**PROBLEM STATEMENT**: Once the data has been read, print it back in full, exactly.

**EXTRACTED ENTRIES**:

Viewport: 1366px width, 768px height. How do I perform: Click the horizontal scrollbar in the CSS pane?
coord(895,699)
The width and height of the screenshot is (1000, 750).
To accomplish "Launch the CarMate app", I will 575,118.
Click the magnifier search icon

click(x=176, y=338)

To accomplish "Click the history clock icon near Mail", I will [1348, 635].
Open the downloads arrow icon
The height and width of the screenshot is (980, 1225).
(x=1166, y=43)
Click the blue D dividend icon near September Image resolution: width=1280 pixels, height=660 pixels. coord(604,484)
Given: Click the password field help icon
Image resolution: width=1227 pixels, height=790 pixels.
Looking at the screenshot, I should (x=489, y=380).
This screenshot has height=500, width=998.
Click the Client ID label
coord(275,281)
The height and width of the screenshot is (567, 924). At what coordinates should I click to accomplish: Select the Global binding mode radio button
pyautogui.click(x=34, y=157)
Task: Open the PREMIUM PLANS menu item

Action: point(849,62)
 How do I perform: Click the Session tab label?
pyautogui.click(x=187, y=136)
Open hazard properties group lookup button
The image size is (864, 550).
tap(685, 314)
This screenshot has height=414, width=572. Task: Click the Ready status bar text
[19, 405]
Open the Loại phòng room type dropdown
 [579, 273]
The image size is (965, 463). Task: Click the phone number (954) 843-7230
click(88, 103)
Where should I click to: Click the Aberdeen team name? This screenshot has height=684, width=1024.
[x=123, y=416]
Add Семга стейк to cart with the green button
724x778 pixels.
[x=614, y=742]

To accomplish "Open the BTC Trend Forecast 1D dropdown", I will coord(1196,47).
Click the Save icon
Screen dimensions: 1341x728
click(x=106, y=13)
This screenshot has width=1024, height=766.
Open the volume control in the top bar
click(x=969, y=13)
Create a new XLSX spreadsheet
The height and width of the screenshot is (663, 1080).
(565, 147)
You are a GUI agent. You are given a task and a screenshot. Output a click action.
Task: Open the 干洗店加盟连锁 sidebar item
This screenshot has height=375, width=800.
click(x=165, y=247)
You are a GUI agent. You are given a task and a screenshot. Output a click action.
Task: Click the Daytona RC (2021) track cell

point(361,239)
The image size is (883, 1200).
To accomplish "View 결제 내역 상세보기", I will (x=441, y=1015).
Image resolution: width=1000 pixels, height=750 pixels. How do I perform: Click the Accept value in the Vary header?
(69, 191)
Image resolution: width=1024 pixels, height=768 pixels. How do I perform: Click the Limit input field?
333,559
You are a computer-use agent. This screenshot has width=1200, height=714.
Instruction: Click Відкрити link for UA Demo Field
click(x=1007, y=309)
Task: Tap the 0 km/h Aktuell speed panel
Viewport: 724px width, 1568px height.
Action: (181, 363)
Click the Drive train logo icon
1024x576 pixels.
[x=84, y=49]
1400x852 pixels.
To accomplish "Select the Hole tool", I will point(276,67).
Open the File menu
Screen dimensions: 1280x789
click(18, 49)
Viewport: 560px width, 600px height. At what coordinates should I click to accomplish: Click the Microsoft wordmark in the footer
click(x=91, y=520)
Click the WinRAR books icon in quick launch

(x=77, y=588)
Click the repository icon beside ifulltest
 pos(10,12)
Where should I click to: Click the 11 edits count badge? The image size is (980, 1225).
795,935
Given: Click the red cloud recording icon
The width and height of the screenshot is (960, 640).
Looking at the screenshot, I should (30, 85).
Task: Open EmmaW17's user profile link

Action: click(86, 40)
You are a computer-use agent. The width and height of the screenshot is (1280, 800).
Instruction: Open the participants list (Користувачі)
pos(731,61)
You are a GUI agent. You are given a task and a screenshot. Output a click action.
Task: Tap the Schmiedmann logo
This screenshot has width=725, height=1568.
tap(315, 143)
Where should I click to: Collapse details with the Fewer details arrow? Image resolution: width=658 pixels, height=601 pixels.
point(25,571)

**RESPONSE TO THIS EXERCISE**:
Viewport: 1366px width, 768px height. How do I perform: Click the horizontal scrollbar in the CSS pane?
coord(895,699)
The width and height of the screenshot is (1000, 750).
To accomplish "Launch the CarMate app", I will 575,118.
Click the magnifier search icon

click(x=176, y=338)

To accomplish "Click the history clock icon near Mail", I will [1348, 635].
Open the downloads arrow icon
The height and width of the screenshot is (980, 1225).
(x=1166, y=43)
Click the blue D dividend icon near September Image resolution: width=1280 pixels, height=660 pixels. coord(604,484)
Given: Click the password field help icon
Image resolution: width=1227 pixels, height=790 pixels.
Looking at the screenshot, I should (x=489, y=380).
This screenshot has height=500, width=998.
Click the Client ID label
coord(275,281)
The height and width of the screenshot is (567, 924). At what coordinates should I click to accomplish: Select the Global binding mode radio button
pyautogui.click(x=34, y=157)
Task: Open the PREMIUM PLANS menu item

Action: point(849,62)
 How do I perform: Click the Session tab label?
pyautogui.click(x=187, y=136)
Open hazard properties group lookup button
The image size is (864, 550).
tap(685, 314)
This screenshot has height=414, width=572. Task: Click the Ready status bar text
[19, 405]
Open the Loại phòng room type dropdown
 [579, 273]
The image size is (965, 463). Task: Click the phone number (954) 843-7230
click(88, 103)
Where should I click to: Click the Aberdeen team name? This screenshot has height=684, width=1024.
[x=123, y=416]
Add Семга стейк to cart with the green button
724x778 pixels.
[x=614, y=742]

To accomplish "Open the BTC Trend Forecast 1D dropdown", I will coord(1196,47).
Click the Save icon
Screen dimensions: 1341x728
click(x=106, y=13)
This screenshot has width=1024, height=766.
Open the volume control in the top bar
click(x=969, y=13)
Create a new XLSX spreadsheet
The height and width of the screenshot is (663, 1080).
(565, 147)
You are a GUI agent. You are given a task and a screenshot. Output a click action.
Task: Open the 干洗店加盟连锁 sidebar item
This screenshot has height=375, width=800.
click(x=165, y=247)
You are a GUI agent. You are given a task and a screenshot. Output a click action.
Task: Click the Daytona RC (2021) track cell

point(361,239)
The image size is (883, 1200).
To accomplish "View 결제 내역 상세보기", I will (x=441, y=1015).
Image resolution: width=1000 pixels, height=750 pixels. How do I perform: Click the Accept value in the Vary header?
(69, 191)
Image resolution: width=1024 pixels, height=768 pixels. How do I perform: Click the Limit input field?
333,559
You are a computer-use agent. This screenshot has width=1200, height=714.
Instruction: Click Відкрити link for UA Demo Field
click(x=1007, y=309)
Task: Tap the 0 km/h Aktuell speed panel
Viewport: 724px width, 1568px height.
Action: (181, 363)
Click the Drive train logo icon
1024x576 pixels.
[x=84, y=49]
1400x852 pixels.
To accomplish "Select the Hole tool", I will point(276,67).
Open the File menu
Screen dimensions: 1280x789
click(18, 49)
Viewport: 560px width, 600px height. At what coordinates should I click to accomplish: Click the Microsoft wordmark in the footer
click(x=91, y=520)
Click the WinRAR books icon in quick launch

(x=77, y=588)
Click the repository icon beside ifulltest
 pos(10,12)
Where should I click to: Click the 11 edits count badge? The image size is (980, 1225).
795,935
Given: Click the red cloud recording icon
The width and height of the screenshot is (960, 640).
Looking at the screenshot, I should (30, 85).
Task: Open EmmaW17's user profile link

Action: click(86, 40)
You are a computer-use agent. The width and height of the screenshot is (1280, 800).
Instruction: Open the participants list (Користувачі)
pos(731,61)
You are a GUI agent. You are given a task and a screenshot. Output a click action.
Task: Tap the Schmiedmann logo
This screenshot has width=725, height=1568.
tap(315, 143)
Where should I click to: Collapse details with the Fewer details arrow? Image resolution: width=658 pixels, height=601 pixels.
point(25,571)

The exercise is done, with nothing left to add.